The high-flying Foust, a native of Columbus, Ohio, was a consensus top-75 national recruit as a high school senior.

As a freshman at Oklahoma in 2003-2004, Foust averaged 4.1 points and 2.8 rebounds per game. He began to blossom toward the end of the season, scoring a career-high 19 points against LSU and scoring 11 points against Texas.

But Oklahoma moved Foust to the two-guard position in his sophomore season and he just never felt comfortable there as his playing time dwindled. He averaged 2.8 points in five games before leaving at the end of the first semester.

"I just wanted more playing time," Foust said.

Foust's relationship with Southeast assistant coach Toby Lane, who formerly was on Oklahoma's staff, helped steer him to Cape Girardeau.

"Me and coach Lane had a little connection," Foust said. "That's mainly why I'm here, but I'm really happy I came."

The rugged Rembert, who is from Chicago, saw limited time in his two seasons at Bradley --primarily because he was buried behind two of the premier players in the Missouri Valley Conference, including Patrick O'Bryant, an NBA lottery pick this year.

Rembert averaged about two points per game with the Braves, but he shot 50.5 percent from the field as a sophomore.

"We didn't know at the time he O'Bryant was going to be the No. 9 pick in the draft," Rembert said, laughing. "I just wanted more playing time."

Southeast's game at Bradley during Rembert's freshman season with the Braves indirectly helped steer him to Cape Girardeau, with an assist from Redhawks assistant Ronnie Dean.

"Coach Dean remembered me when we played them my freshman year," Rembert said. "When I decided to transfer, he talked to me. I really like it here. It's comfortable."

As difficult as it was to sit out last year -- particularly with the way the Redhawks' season went -- Foust and Rembert both said having each other to lean on made things easier.

"It was tough, and when we started losing it got real frustrating because I know I could have helped," Foust said. "But we were there for each other. It would have been hard if I was the only one sitting out, but we did it together."

Said Rembert, "It was frustrating, especially when the team is going 7-20. You wish you could help. But we used each other for support. It would have been tough to do it alone."

Foust and Rembert are among the many first-year Southeast players being counted on to help the Redhawks bounce back from last year's disappointing season that led to Garner's dismissal.
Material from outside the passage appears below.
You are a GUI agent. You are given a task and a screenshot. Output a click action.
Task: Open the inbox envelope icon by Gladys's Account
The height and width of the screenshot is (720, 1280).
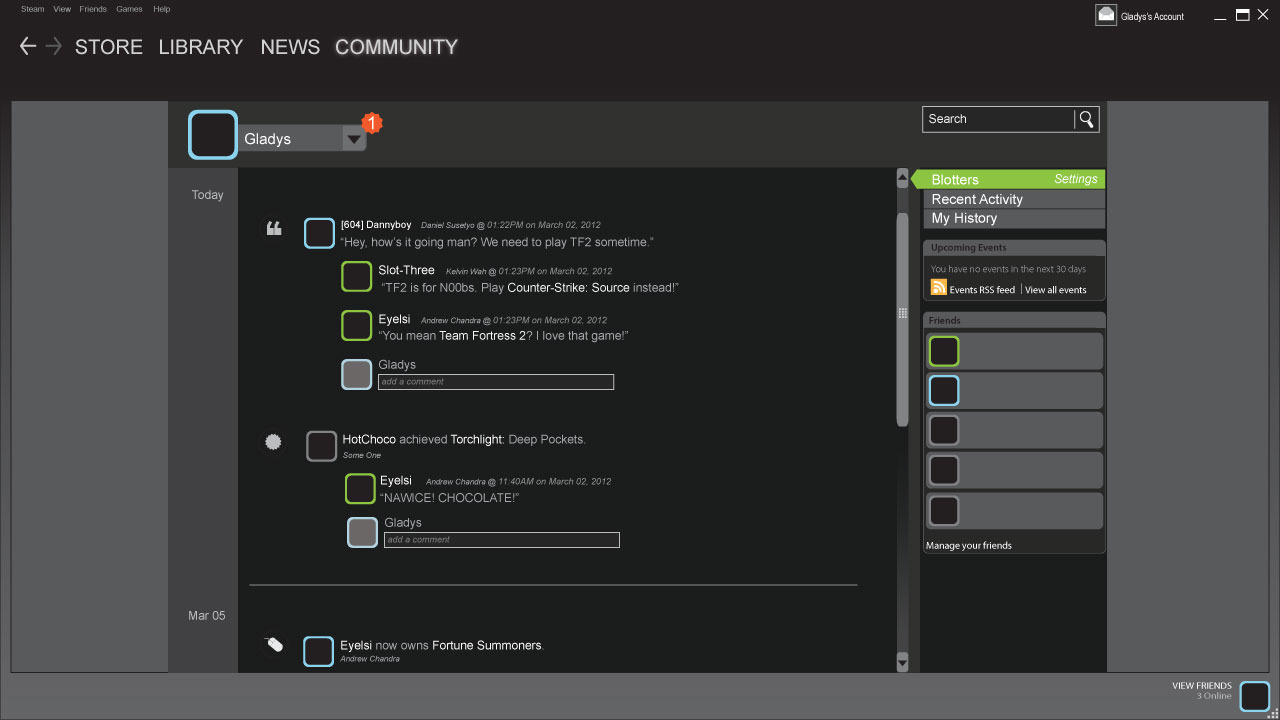[x=1105, y=15]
Only three players -- guards Terrick Willoughby and Paul Paradoski, along with little-used center Tyrell White -- played more than three games a year ago.

A fourth player, guard David Johnson, missed all but three games with an injury.

The rest of the 13-player roster will be wearing Southeast uniforms for the first time -- but Foust and Rembert say not to worry.

"I think we're going to have a really good year," Rembert said. "I definitely think we'll be able to bring some people back to the Show Me Center."